Record list ->
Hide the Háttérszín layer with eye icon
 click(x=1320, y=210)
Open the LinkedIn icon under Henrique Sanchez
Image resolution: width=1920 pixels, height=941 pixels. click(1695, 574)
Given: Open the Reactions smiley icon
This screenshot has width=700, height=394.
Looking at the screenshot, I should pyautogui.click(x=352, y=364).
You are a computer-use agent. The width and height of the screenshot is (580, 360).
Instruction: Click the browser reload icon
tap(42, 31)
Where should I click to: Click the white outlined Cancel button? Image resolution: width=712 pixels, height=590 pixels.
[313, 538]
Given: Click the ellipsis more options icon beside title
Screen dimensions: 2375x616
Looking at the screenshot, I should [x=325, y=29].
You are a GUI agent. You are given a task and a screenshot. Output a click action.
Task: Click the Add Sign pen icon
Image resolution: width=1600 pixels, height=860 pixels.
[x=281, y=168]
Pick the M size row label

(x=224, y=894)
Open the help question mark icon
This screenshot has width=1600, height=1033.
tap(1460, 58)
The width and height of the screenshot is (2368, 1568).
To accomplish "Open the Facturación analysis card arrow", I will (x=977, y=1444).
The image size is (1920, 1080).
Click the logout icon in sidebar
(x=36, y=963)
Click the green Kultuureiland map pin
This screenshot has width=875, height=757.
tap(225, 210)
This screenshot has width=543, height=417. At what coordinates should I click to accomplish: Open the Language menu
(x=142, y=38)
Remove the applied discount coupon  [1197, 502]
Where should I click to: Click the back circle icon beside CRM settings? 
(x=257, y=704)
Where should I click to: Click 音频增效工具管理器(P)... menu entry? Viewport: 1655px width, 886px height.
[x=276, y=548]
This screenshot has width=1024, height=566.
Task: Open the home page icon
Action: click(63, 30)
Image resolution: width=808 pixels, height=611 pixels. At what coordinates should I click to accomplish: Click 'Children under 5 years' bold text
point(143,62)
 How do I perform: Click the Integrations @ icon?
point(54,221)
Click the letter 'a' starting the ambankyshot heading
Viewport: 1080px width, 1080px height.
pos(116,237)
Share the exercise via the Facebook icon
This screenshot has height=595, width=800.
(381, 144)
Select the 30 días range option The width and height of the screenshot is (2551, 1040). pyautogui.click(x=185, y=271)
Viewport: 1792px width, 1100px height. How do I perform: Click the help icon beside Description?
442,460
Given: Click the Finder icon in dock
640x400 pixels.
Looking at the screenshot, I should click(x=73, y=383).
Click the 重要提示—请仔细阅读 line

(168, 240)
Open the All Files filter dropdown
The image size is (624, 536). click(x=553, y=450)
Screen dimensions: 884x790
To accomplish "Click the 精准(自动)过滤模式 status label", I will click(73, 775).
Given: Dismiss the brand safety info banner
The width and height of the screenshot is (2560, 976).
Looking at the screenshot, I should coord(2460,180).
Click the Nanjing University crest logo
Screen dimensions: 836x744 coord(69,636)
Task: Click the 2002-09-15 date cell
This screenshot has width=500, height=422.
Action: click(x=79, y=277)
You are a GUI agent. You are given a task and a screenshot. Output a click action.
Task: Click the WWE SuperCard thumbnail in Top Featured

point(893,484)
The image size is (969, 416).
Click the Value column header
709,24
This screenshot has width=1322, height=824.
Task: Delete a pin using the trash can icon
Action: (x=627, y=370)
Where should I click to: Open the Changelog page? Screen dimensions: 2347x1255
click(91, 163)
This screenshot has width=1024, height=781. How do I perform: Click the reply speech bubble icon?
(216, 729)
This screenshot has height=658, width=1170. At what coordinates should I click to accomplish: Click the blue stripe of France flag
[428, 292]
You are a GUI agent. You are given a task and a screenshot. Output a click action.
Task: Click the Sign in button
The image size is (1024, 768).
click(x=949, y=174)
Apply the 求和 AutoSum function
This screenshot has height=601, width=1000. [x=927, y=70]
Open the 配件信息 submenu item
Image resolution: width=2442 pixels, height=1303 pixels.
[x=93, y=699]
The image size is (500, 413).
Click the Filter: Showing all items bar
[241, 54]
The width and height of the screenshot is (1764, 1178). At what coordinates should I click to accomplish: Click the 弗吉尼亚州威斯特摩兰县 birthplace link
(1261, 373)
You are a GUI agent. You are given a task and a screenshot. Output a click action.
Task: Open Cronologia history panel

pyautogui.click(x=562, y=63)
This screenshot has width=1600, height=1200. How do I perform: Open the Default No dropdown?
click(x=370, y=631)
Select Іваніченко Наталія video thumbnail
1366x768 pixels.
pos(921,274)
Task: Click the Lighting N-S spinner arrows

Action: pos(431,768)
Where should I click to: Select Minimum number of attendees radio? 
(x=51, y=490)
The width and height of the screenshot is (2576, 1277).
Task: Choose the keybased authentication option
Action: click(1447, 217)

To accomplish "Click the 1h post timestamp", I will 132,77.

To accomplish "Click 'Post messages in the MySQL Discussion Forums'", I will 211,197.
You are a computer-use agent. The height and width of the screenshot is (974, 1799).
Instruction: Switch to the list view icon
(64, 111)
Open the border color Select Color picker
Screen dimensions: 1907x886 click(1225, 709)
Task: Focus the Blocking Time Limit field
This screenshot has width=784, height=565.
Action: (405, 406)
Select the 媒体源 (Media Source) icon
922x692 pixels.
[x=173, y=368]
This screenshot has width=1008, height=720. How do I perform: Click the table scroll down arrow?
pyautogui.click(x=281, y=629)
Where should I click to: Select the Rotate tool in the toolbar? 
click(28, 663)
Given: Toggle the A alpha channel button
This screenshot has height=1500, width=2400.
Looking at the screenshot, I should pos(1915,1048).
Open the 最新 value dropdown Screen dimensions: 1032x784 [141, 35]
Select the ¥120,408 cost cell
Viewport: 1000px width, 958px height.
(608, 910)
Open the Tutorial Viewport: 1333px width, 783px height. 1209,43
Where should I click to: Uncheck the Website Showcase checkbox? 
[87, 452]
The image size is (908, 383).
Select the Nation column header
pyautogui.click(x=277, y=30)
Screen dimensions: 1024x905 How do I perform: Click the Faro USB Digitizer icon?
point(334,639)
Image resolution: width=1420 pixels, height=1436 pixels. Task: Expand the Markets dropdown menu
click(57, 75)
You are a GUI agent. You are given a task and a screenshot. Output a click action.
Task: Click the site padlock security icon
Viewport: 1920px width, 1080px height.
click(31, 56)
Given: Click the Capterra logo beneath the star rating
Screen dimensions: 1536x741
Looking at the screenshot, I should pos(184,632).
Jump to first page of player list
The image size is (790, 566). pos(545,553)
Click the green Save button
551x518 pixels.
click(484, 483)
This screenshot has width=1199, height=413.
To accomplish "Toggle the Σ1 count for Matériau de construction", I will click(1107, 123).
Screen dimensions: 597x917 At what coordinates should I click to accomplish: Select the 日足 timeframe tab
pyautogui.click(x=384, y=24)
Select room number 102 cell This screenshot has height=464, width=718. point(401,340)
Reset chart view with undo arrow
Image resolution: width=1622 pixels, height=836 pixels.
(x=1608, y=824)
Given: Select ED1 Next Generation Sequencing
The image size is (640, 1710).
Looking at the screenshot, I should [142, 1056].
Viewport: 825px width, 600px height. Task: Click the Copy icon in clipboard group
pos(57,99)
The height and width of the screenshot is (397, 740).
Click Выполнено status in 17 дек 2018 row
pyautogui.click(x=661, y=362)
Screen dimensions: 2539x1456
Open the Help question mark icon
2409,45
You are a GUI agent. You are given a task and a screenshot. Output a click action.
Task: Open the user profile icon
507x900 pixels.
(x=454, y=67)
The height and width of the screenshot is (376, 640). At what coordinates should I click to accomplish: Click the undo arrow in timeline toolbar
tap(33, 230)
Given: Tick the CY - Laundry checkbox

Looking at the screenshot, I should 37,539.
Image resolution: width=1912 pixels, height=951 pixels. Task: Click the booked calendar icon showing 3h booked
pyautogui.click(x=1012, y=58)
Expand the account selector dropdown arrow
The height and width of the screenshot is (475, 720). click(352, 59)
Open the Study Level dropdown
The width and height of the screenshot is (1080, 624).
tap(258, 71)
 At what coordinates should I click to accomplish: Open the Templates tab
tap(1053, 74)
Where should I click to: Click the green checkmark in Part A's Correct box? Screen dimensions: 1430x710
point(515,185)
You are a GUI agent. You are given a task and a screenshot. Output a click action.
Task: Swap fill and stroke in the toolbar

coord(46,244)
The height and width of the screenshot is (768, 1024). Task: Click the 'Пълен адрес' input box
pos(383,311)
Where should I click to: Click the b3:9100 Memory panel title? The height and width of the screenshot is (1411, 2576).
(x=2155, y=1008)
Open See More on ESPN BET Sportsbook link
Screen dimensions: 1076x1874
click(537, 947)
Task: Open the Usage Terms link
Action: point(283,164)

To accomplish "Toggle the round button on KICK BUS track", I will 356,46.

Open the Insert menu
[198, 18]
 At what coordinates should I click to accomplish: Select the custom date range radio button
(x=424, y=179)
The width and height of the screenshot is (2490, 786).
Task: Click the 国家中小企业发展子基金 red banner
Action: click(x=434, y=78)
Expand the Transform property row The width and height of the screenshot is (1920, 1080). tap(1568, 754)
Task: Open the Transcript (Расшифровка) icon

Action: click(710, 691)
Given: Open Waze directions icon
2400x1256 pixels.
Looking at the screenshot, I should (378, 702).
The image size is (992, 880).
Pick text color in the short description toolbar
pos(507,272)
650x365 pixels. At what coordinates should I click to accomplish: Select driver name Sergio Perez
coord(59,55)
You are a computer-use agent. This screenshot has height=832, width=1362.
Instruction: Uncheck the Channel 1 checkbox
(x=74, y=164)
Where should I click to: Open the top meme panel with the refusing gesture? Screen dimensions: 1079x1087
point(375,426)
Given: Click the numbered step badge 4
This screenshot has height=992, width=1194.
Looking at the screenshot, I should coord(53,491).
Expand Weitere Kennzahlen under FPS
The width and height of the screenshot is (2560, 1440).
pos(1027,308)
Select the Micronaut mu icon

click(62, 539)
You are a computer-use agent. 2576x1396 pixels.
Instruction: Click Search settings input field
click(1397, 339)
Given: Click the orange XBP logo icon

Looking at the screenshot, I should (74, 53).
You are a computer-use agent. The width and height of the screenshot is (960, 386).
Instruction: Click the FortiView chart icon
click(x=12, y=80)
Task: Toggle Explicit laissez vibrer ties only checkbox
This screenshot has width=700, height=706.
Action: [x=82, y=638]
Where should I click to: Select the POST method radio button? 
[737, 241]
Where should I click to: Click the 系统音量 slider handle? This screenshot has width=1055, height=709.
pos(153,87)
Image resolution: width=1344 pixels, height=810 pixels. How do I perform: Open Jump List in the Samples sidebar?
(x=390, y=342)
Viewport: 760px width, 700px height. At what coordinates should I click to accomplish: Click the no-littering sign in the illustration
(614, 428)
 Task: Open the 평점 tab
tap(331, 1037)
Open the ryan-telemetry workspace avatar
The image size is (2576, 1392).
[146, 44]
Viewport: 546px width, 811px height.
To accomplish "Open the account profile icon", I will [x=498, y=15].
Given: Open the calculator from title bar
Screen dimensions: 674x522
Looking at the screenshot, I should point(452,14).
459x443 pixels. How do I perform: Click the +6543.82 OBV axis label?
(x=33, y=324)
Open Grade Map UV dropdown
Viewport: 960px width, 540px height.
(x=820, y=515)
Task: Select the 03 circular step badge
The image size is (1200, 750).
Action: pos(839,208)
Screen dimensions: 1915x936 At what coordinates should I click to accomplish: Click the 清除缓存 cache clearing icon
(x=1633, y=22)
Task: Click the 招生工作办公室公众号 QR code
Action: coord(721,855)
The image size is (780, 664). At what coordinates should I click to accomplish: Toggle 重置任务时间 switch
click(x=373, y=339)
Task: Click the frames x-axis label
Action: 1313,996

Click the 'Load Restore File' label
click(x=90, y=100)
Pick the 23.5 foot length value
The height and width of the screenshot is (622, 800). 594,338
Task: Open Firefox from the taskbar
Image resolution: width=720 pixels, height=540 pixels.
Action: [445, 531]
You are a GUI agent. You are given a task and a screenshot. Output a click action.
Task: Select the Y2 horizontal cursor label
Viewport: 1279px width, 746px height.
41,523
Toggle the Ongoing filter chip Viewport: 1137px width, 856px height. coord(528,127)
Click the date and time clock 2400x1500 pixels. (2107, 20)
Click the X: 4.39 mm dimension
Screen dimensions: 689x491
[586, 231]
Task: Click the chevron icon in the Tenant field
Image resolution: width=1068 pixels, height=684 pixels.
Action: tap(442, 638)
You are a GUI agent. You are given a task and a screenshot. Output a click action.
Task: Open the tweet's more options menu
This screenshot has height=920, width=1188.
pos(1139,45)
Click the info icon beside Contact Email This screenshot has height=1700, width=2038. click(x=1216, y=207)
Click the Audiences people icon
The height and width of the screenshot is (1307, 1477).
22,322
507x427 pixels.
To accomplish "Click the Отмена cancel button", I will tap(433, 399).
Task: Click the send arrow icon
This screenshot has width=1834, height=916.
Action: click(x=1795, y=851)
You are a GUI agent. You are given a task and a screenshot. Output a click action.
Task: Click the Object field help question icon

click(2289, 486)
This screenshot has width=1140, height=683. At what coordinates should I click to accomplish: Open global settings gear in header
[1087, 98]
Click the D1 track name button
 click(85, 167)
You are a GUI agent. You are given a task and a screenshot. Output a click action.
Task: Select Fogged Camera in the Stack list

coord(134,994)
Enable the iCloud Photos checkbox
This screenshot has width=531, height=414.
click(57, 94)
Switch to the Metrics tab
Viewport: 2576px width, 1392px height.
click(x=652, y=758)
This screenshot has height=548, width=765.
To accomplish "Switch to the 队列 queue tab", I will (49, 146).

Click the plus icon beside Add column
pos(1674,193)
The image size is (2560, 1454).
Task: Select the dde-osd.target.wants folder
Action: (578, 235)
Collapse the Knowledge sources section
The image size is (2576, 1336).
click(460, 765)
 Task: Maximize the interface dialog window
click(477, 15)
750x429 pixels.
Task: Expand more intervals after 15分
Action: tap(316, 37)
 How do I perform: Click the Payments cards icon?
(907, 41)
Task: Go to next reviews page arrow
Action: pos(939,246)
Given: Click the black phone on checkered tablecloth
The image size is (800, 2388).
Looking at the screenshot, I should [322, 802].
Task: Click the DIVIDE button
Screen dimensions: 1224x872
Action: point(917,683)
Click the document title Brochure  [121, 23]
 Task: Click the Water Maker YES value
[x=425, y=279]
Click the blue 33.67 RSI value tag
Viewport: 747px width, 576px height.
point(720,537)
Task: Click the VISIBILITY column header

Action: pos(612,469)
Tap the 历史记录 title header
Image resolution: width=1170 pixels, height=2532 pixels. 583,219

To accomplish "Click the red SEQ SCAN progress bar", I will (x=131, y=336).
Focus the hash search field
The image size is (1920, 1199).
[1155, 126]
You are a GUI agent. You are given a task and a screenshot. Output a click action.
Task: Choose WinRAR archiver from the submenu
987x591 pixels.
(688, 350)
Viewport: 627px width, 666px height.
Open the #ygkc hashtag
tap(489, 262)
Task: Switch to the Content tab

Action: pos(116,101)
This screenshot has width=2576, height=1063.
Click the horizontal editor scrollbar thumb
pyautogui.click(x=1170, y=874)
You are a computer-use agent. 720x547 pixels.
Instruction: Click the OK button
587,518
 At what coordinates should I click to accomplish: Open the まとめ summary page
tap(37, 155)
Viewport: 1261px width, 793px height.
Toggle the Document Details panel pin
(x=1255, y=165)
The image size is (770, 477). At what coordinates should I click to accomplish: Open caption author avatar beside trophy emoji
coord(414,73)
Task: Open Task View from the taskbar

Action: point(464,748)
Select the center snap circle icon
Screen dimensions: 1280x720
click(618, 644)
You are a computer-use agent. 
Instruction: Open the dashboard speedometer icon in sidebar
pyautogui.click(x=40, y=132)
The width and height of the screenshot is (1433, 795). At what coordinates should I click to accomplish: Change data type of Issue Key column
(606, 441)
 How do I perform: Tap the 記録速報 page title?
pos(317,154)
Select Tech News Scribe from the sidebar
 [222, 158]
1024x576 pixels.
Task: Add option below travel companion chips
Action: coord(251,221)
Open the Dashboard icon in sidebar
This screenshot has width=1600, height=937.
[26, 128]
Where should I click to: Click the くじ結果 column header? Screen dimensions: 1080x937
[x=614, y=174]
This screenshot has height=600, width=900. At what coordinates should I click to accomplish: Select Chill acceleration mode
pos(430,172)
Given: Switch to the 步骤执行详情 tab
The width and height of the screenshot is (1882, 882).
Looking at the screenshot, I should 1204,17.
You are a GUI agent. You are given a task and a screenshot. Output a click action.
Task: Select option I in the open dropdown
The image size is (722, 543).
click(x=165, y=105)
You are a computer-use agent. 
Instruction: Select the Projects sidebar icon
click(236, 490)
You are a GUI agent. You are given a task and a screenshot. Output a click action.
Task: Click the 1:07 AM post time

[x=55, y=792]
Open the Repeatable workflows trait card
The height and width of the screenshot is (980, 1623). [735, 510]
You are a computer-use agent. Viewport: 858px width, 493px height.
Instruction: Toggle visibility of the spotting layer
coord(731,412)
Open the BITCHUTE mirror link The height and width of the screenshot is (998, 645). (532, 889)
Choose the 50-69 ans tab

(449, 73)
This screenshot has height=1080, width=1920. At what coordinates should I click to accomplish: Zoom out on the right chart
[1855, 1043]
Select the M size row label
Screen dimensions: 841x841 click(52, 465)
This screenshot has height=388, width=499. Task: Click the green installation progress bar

Problem description -> Turn the material above into a Markdown table with the columns Row and Line. Start with the line containing "Expand Weitere Kennzahlen under FPS", go on through the line containing "click(1397, 339)", and leave out blank lines.

Output below ->
| Row | Line |
|---|---|
| 1 | Expand Weitere Kennzahlen under FPS |
| 2 | The width and height of the screenshot is (2560, 1440). |
| 3 | pos(1027,308) |
| 4 | Select the Micronaut mu icon |
| 5 | click(62, 539) |
| 6 | You are a computer-use agent. 2576x1396 pixels. |
| 7 | Instruction: Click Search settings input field |
| 8 | click(1397, 339) |